Chapter 2 · Models¶

This is the chapter where inference stops being a black box. By the end you will be able to take a single token, trace it through every matrix multiply in a transformer, and explain exactly which step is slow and why.

We cover two model families:

LLMs — autoregressive token generators. They produce one token at a time, each conditioned on every token before it.
Image and video models — iterative denoisers. They start from noise and refine a whole canvas over many steps.
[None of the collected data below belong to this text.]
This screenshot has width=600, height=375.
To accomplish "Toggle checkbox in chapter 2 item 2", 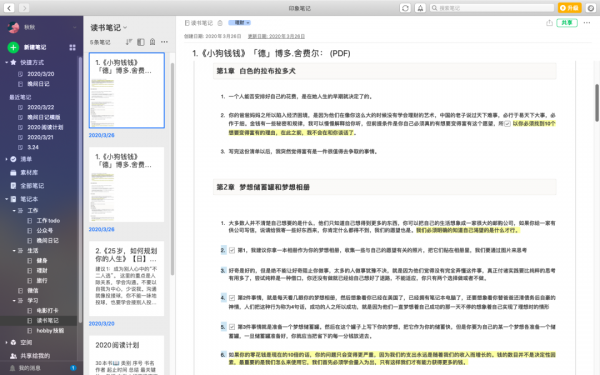I will click(x=232, y=250).
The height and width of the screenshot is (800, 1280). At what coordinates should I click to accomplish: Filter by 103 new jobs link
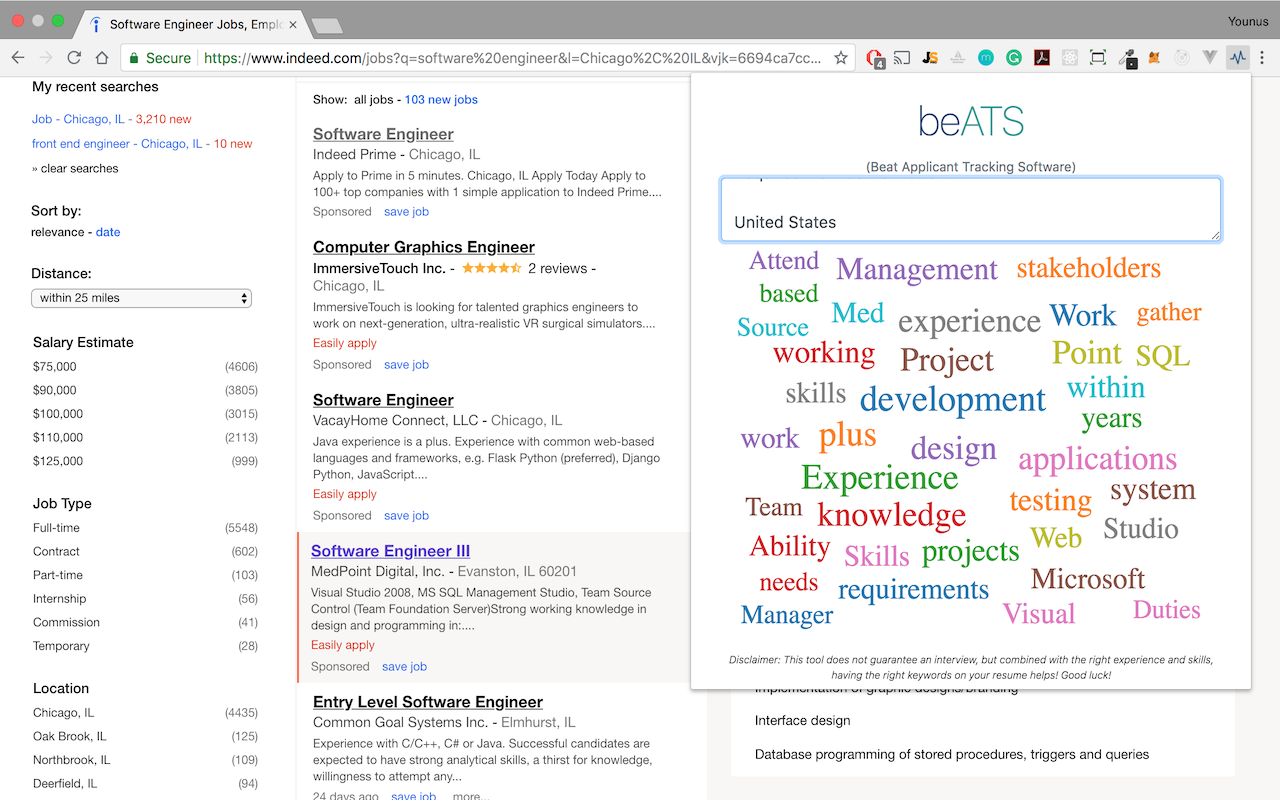[x=441, y=100]
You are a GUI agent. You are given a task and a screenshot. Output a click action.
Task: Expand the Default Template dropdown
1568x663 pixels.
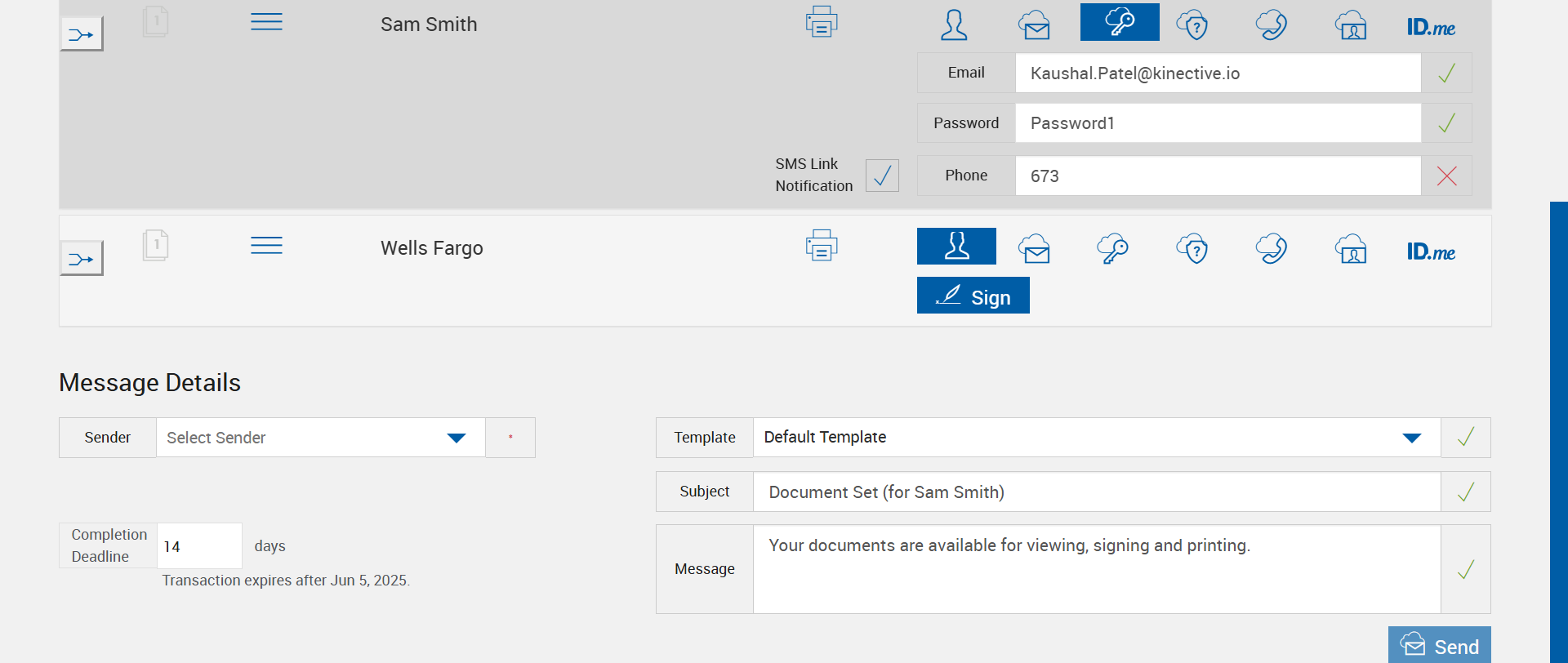(x=1096, y=438)
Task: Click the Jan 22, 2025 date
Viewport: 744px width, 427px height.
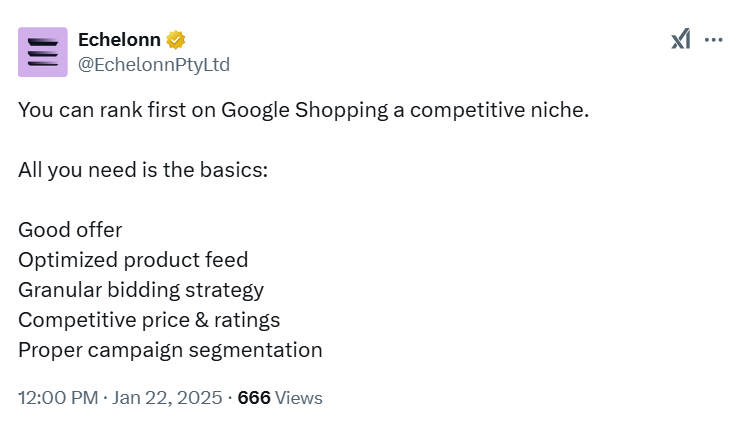Action: tap(168, 397)
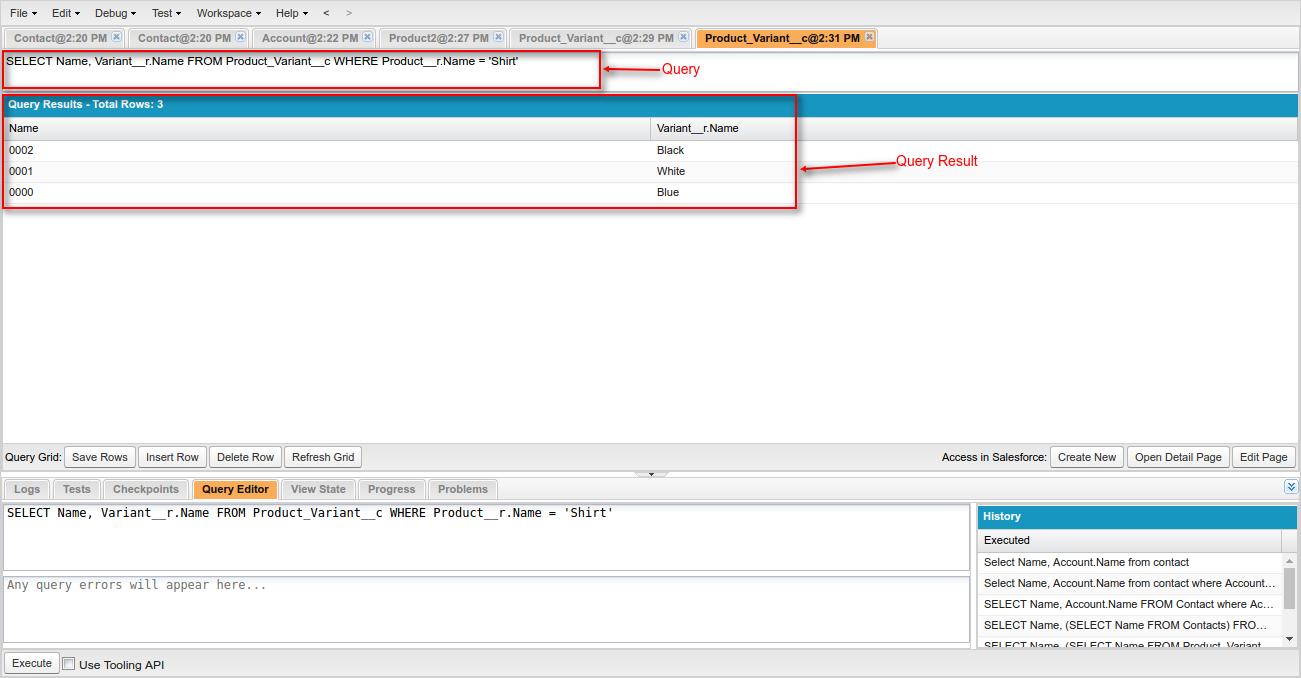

They look unrelated, but at the bottom they're the same machinery — matrix multiplies and attention — arranged differently. Understanding one makes the other easy.

Learning objectives¶

By the end of this chapter you can:

Explain why a neural network needs non-linear activations (and what breaks without them)
Trace a token: text → token id → embedding → transformer blocks → logits → next token
Describe what the KV cache is, why it exists, and what it costs
State why prefill is compute-bound and decode is memory-bound — and prove it with arithmetic intensity
Read a model's config.json and predict its memory footprint and bottleneck

The sections¶

Neural Networks

Nodes, layers, matmul, and the one trick (non-linearity) that makes depth worth anything.
LLM Inference Mechanics

Tokenization, embeddings, the transformer block, attention, the KV cache, and the prefill/decode split. The core of the book.
Image & Video Generation

Diffusion, latent space, the VAE, classifier-free guidance, and why a "50-step" image is actually 100 forward passes.
Calculating Bottlenecks

Ops:byte ratio, arithmetic intensity, and the roofline model — the math that tells you whether to buy compute or bandwidth.

The one idea to hold onto

Everything in inference is a fight between two resources: how fast the GPU can do math (compute) and how fast it can move numbers in and out of memory (bandwidth). Every technique in Chapter 5 is a move in that fight. This chapter teaches you to see which one you're losing.